Multiple processing compiling the same file

Faré fahree at gmail.com
Wed Jan 31 04:57:41 UTC 2018


(Sorry for delayed response)

>>>: Jim Newton
>>> If I run several sbcl processes on different nodes in my compute cluster, it might happen that
>>> two different runs notice the same file needs to be recompiled (via asdf),
>>> and they might try to compile it at the same time.  What is the best way to prevent this?
>>>
You mean that this machines share the same host directory? Interesting.

"Normal" rules of ASDF compile to a temporary file and rename the
output at the end,
thus providing some kind of race resistance. But for
backward-compatibility reasons,
this requires every extension to manually follow a protocol for ASDF
to remain robust.

>>> I see in the asdf documentation that there is an asdf:*user-cache* variable whose
>>> value is the path name of the directory where asdf compiles into.
>>> Would it be advisable for my to arrange so that asdf:*user-cache*
>>> is a function of the pid and hostname and perhaps thread-id (if such a thing exists) to avoid such collisions?
>>>
That's an option. It is expensive, though: it means no sharing of fasl
files between hosts. If you have cluster of 200 machines, that means
200x the disk space.

What about instead building your application as an executable and
delivering that to the cluster?

My rule of thumb is that there is one home directory per human, and
the human is only interactively building one thing at a time (and/or
can set several accounts and/or $HOME variants for as many
"personalities"). Thus you only need one fasl cache for interactive
compilation. If you want non-interactive deployment, use tools like
bazel, nix, etc., to build your software deterministically.

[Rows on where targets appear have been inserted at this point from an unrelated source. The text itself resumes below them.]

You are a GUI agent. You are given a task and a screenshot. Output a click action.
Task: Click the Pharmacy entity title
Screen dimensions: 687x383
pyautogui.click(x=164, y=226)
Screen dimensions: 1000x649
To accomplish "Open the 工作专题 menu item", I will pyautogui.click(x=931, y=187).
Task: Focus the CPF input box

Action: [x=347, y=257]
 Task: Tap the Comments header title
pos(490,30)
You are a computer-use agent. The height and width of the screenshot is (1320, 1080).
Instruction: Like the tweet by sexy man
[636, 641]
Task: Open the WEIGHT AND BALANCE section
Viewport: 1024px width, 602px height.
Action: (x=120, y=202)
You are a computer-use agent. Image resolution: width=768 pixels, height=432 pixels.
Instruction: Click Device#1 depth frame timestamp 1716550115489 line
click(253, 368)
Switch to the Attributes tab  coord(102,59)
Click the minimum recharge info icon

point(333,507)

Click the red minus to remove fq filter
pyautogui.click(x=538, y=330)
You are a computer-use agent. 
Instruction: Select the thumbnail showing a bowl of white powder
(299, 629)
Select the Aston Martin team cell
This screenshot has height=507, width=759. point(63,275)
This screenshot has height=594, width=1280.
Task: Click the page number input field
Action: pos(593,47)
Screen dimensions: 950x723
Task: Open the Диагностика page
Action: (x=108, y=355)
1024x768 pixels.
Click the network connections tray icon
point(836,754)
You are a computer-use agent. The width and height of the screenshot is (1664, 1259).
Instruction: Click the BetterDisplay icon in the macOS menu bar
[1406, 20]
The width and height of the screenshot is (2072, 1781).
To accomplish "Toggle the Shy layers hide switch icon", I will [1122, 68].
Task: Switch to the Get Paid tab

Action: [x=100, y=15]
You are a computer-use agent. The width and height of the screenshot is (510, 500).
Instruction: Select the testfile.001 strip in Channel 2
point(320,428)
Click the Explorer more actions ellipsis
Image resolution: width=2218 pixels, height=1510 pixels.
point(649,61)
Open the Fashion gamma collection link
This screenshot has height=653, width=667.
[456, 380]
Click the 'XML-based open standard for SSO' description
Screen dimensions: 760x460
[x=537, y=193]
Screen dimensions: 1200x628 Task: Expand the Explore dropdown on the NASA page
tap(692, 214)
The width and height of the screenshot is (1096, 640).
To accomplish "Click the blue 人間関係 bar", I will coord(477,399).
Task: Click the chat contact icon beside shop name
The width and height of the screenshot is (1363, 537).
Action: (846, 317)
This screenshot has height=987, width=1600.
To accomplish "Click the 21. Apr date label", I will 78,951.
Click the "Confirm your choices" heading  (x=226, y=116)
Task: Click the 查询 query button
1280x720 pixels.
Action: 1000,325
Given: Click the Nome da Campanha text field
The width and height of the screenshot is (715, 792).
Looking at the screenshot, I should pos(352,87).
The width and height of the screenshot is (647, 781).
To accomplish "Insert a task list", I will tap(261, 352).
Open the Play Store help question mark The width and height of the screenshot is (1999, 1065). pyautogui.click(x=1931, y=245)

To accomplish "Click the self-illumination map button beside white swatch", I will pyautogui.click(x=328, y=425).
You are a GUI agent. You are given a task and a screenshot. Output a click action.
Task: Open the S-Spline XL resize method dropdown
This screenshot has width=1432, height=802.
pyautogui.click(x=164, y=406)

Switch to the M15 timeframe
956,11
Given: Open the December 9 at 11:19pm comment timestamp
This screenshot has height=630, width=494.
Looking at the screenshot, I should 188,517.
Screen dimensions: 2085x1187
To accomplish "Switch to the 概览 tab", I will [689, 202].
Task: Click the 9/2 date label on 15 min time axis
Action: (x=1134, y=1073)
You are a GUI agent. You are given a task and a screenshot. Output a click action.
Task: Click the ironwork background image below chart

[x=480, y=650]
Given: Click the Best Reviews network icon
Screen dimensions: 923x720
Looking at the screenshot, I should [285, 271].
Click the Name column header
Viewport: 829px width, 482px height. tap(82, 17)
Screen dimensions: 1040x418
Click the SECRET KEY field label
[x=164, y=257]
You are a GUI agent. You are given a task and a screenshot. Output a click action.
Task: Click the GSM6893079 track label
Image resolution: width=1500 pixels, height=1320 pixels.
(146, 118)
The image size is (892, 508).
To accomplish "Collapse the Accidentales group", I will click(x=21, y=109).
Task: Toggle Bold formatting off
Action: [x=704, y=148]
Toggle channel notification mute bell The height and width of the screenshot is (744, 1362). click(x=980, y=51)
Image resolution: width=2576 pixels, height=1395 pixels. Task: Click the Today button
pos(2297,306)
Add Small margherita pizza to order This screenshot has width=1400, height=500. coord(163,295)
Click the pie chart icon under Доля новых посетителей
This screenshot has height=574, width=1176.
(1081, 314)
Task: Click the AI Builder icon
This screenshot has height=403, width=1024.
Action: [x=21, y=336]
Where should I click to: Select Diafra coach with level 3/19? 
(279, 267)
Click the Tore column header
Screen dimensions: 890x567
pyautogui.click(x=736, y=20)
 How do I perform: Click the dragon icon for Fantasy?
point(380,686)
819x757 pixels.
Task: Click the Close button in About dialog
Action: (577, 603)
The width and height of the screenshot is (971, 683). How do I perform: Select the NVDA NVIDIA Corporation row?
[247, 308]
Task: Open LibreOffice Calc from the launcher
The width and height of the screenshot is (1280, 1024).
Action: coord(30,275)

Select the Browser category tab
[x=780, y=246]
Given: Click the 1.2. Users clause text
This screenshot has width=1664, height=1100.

>>> Or is there some better way to handle this which is build into asdf?
>
You can have different ASDF_OUTPUT_TRANSLATIONS or
asdf:*output-translations-parameter*
on each machine, or you can indeed have the user cache depend on
uiop:hostname and more.

The Right Thing™ is still to build and test then deploy, rather than
deploy then build.
Using Bazel, you might even be able to build in parallel on your cluster.

>>: pjb
>> I had requested that ASDF includes the hostname (or machine-instance), in
>> the built path for the cache.
>> Unfortunately, for some reason, the maintainers of ASDF thought it was a
>> good read to remove it.
>> There you are!
I still think it's a bad idea. If your $HOME is shared by many
machines, you probably want what's in $HOME to be shared, too. Go
build in /var/tmp or use Bazel or whatever. Or use uiop:hostname in
your ASDF configuration.

On Tue, Jan 23, 2018 at 7:51 AM, Jim Newton <jnewton at lrde.epita.fr> wrote:
> Apparently, this approach seems to work.   I’m not sure if it is the best
> approach.
> Here is what my code looks like.  It creates a directory in /tmp/ and
> asdf:load-system
> seems to compile the .fasl files into there.
>
>
> (require :asdf)
> (require :sb-posix)
> (let ((home (directory-namestring (user-homedir-pathname)))
>       (uid (sb-posix:getuid))
>       (pid  (sb-posix:getpid)))
>   (setf asdf::*user-cache* (ensure-directories-exist (format nil
> "/tmp~A~D/~D/" home uid pid))))
>
I still don't understand why your use case uses deploy-then-build
rather than build-then-deploy.

—♯ƒ • François-René ÐVB Rideau •Reflection&Cybernethics• http://fare.tunes.org
A child of five would understand this. Send someone to fetch a child of five.